Qiu-ing up for success
Qiu-ing up for success
Most semesters, Coast Mountain Bus Company (CMBC)’s Maintenance Engineering team gets some new co-op students. Women filling these positions have been few and far between.
Women are underrepresented in the science, technology, engineering, and mathematics and computer science (STEM) fields at universities.
According to Statistics Canada, 44 per cent of first-year university students aged 19 or less enrolled in STEM programs were women, while women made up more than 64 per cent of students in other fields.

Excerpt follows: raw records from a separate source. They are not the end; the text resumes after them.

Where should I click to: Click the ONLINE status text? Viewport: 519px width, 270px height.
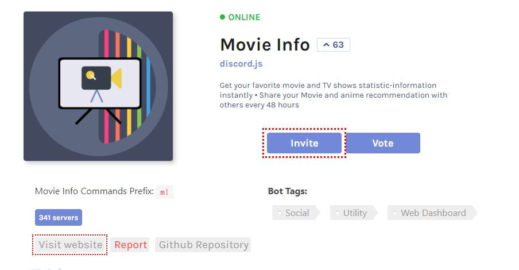pos(244,17)
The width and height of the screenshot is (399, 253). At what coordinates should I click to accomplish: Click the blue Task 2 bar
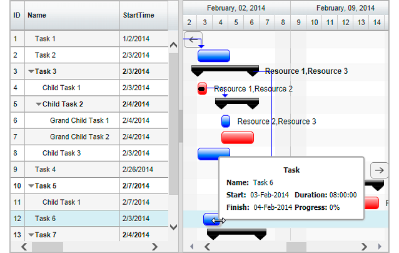point(214,56)
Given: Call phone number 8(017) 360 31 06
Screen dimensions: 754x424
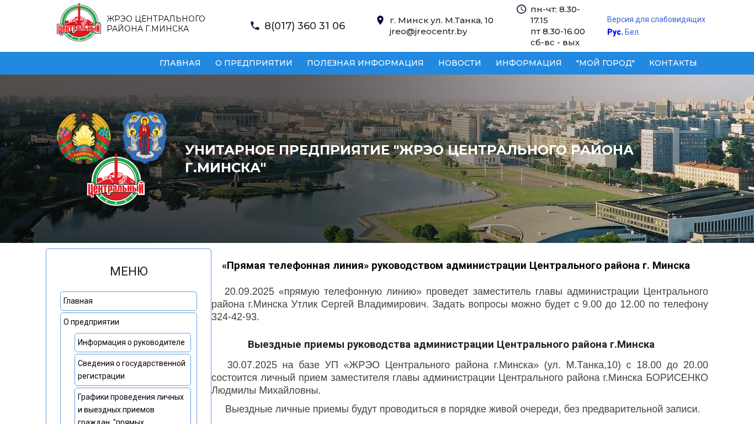Looking at the screenshot, I should [304, 26].
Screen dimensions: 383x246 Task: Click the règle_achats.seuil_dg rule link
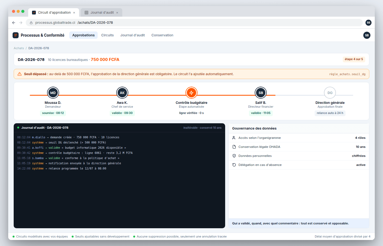point(347,74)
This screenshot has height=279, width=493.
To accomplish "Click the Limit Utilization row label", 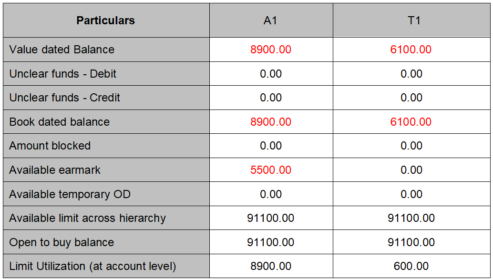I will 92,266.
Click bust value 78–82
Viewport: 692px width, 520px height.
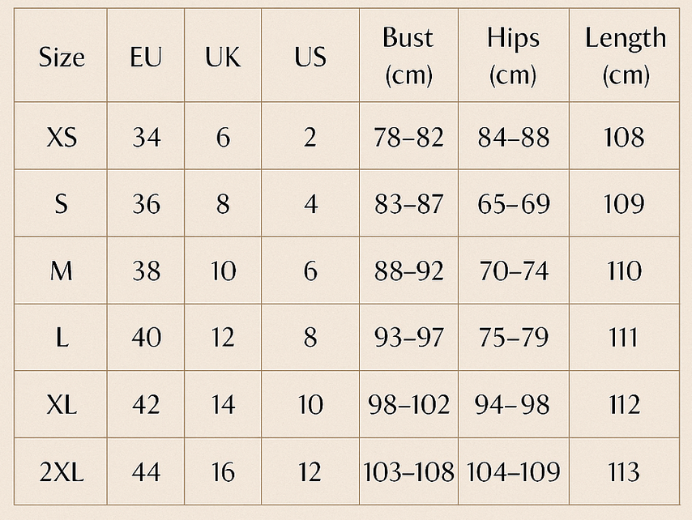click(x=408, y=137)
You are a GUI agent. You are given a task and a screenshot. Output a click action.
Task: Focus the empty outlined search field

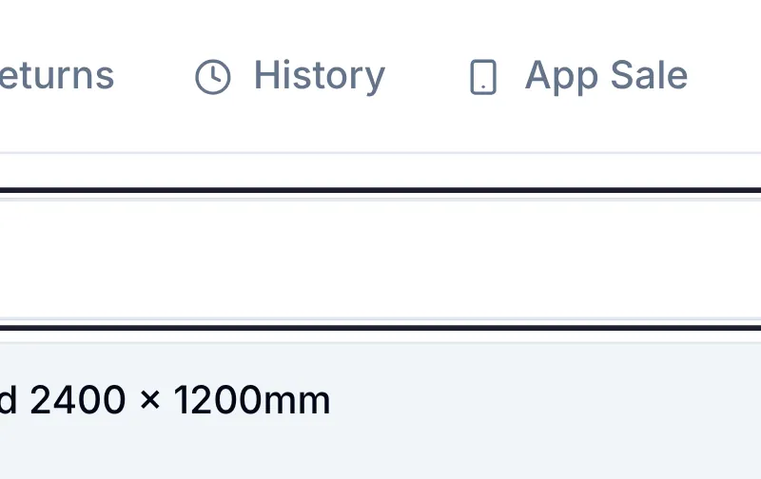point(381,259)
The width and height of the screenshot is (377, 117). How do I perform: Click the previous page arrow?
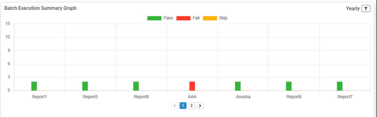point(175,106)
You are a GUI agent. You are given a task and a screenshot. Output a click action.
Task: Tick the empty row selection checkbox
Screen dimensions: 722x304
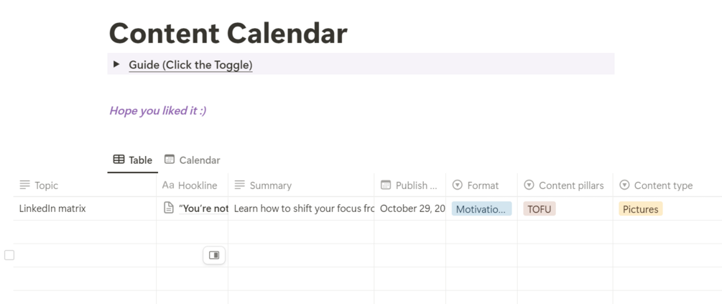[x=9, y=255]
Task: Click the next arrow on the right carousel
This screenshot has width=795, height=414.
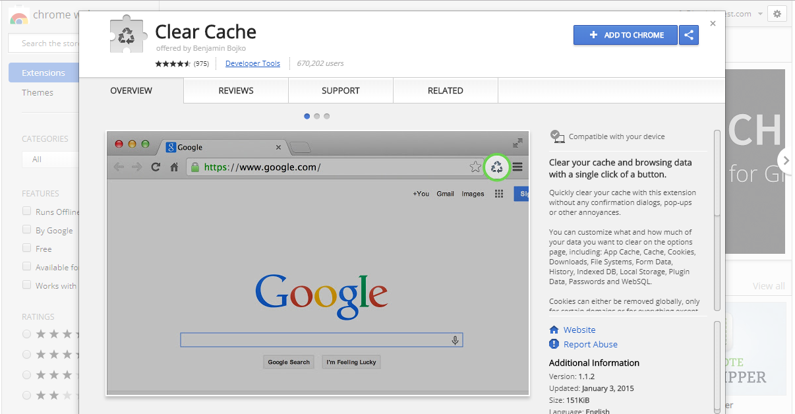Action: click(x=785, y=160)
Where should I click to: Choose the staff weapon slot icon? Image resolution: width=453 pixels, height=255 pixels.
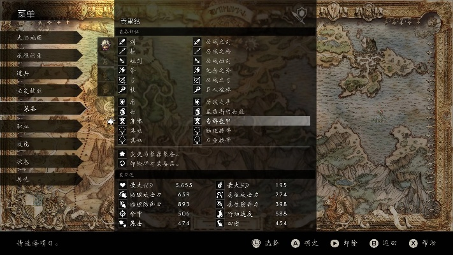[122, 90]
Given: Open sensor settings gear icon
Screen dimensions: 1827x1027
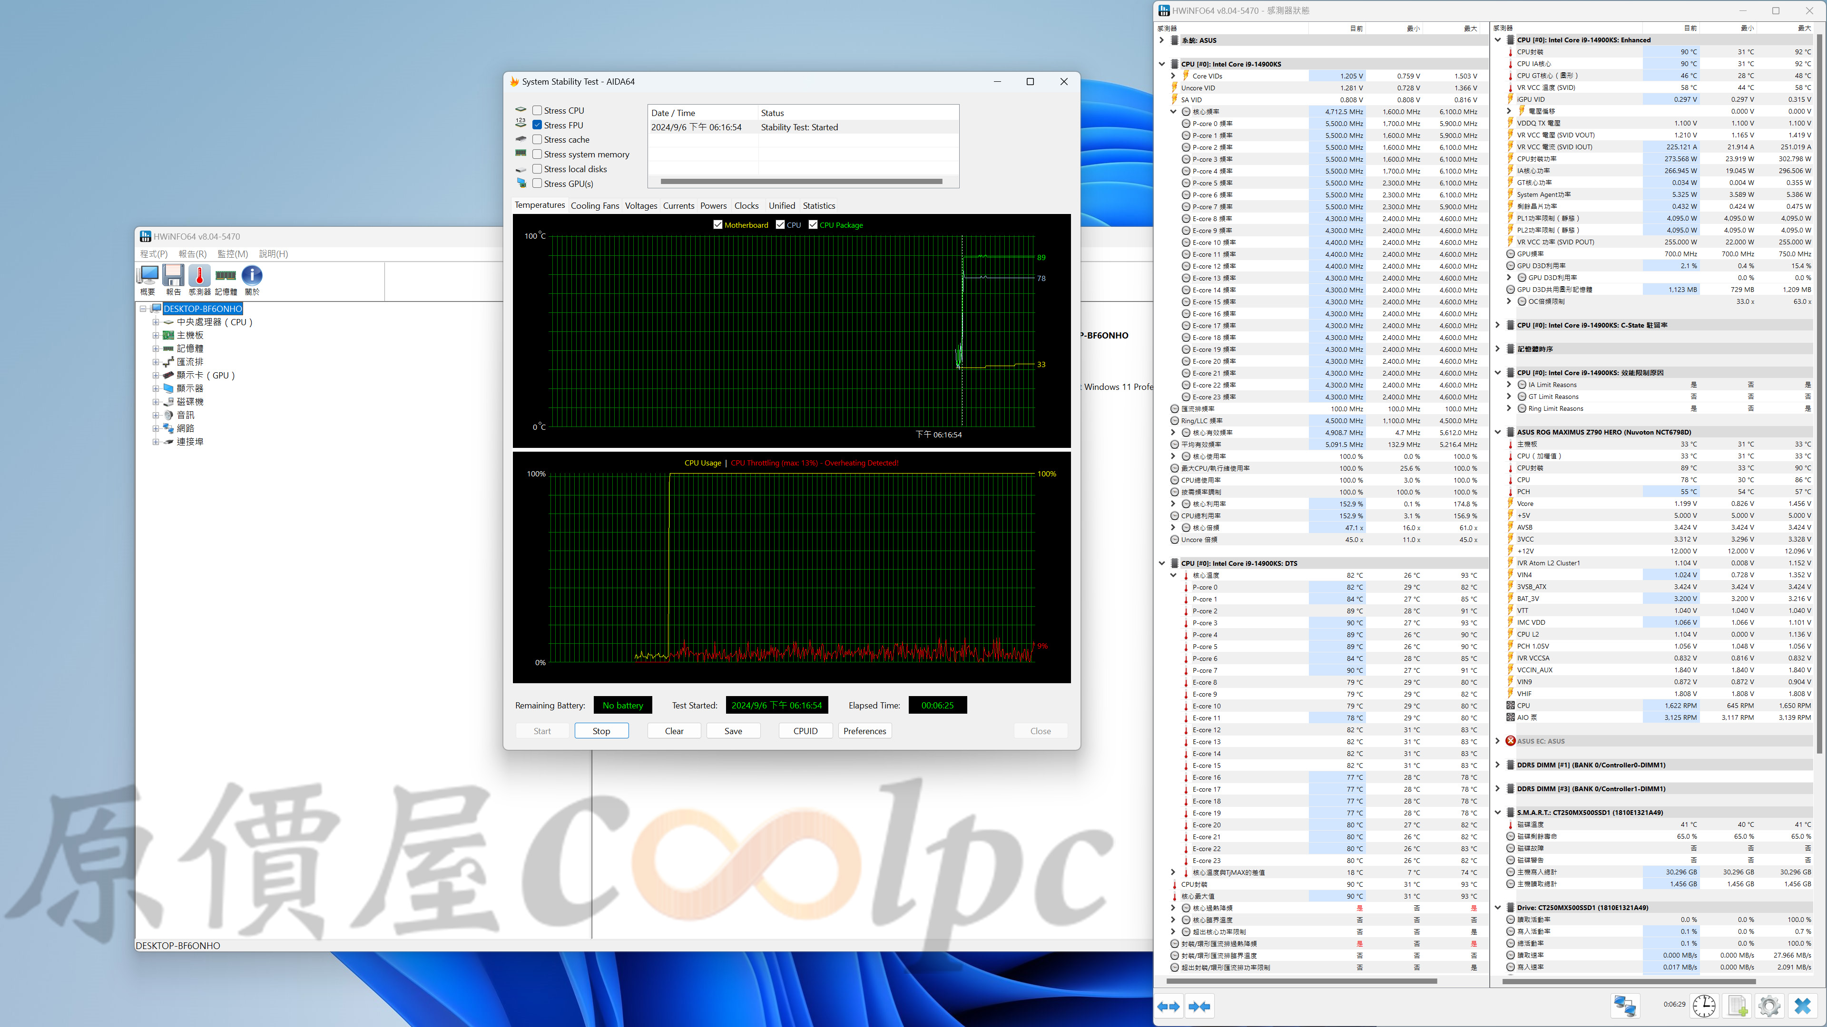Looking at the screenshot, I should coord(1769,1006).
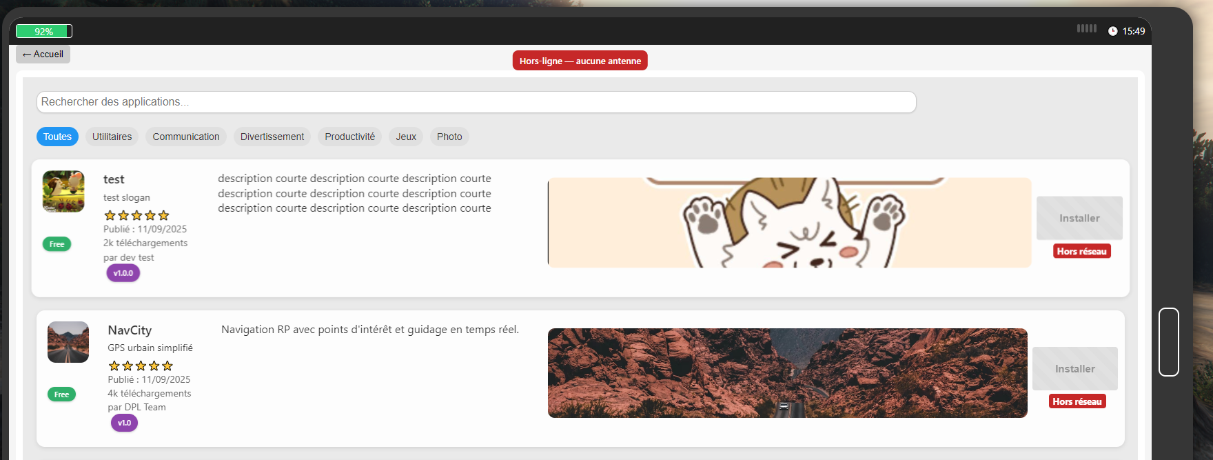Filter by the Utilitaires category
The height and width of the screenshot is (460, 1213).
tap(112, 137)
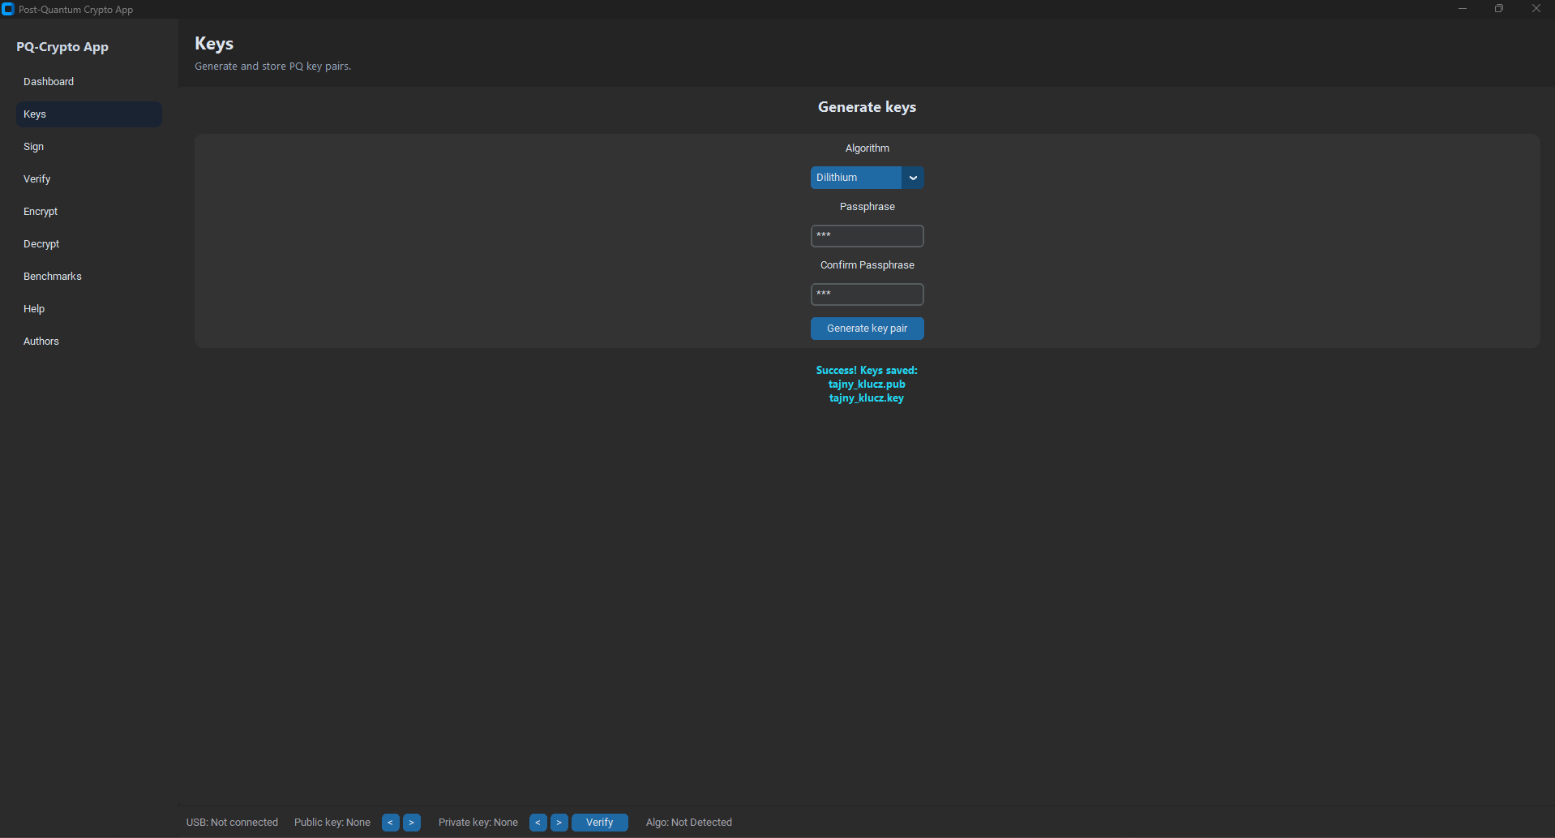Navigate to Decrypt page
1555x838 pixels.
tap(41, 244)
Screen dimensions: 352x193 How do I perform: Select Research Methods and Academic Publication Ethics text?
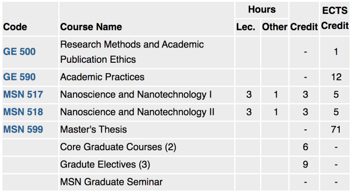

That’s why Qiu Li (pronounced q), an electrical maintenance engineer with CMBC, relishes the opportunity to mentor co-op students — both men and women — eager to apply their classroom learning to the real world.
A typical work day for Qiu runs the gamut.
There’s communicating with maintenance staff and vendor representatives to resolve fleet technical issues and providing design and functional inputs for new buses and onboard technologies. There’s also working with technicians to prototype new systems to better the fleet.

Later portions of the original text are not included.